**WHAT IS BEING ASKED**.
Rewrite the lines between the one containing "Viewport: 1556px width, 784px height." and the one containing "Choose 'Оставленный объект'", inclusive, substituting "drop-down menu" for "dropdown list" and leaving all else unchanged.
══════════
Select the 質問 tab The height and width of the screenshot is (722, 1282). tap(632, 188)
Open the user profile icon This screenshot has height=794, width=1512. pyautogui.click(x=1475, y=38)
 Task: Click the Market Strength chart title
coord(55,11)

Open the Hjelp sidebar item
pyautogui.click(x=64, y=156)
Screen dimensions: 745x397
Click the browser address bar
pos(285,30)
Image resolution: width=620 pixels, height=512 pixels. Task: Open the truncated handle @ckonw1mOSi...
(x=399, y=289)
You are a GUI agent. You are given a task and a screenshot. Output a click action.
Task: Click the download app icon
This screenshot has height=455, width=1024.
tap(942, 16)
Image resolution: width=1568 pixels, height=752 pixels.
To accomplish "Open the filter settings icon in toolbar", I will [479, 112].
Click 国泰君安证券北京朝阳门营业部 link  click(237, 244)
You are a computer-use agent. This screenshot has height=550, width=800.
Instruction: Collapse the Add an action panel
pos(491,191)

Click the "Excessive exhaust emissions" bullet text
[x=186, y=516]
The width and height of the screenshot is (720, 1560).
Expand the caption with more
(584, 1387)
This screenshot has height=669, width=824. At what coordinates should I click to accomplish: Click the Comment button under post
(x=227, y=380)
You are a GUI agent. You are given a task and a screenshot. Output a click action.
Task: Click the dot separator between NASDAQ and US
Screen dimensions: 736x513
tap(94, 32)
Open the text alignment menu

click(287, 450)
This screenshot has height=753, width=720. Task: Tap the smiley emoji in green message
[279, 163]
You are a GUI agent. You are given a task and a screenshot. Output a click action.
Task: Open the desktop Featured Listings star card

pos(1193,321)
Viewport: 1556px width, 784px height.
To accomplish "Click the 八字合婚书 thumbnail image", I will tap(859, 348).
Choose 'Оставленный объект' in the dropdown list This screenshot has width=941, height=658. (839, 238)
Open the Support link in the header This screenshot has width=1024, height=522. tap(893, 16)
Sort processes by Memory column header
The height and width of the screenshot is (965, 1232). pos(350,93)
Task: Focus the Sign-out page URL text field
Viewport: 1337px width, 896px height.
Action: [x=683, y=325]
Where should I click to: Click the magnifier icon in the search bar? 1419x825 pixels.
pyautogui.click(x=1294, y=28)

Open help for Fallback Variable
══════════
**RESPONSE TO THIS TASK**.
Viewport: 1556px width, 784px height.
To accomplish "Click the 八字合婚书 thumbnail image", I will tap(859, 348).
Choose 'Оставленный объект' in the drop-down menu This screenshot has width=941, height=658. (839, 238)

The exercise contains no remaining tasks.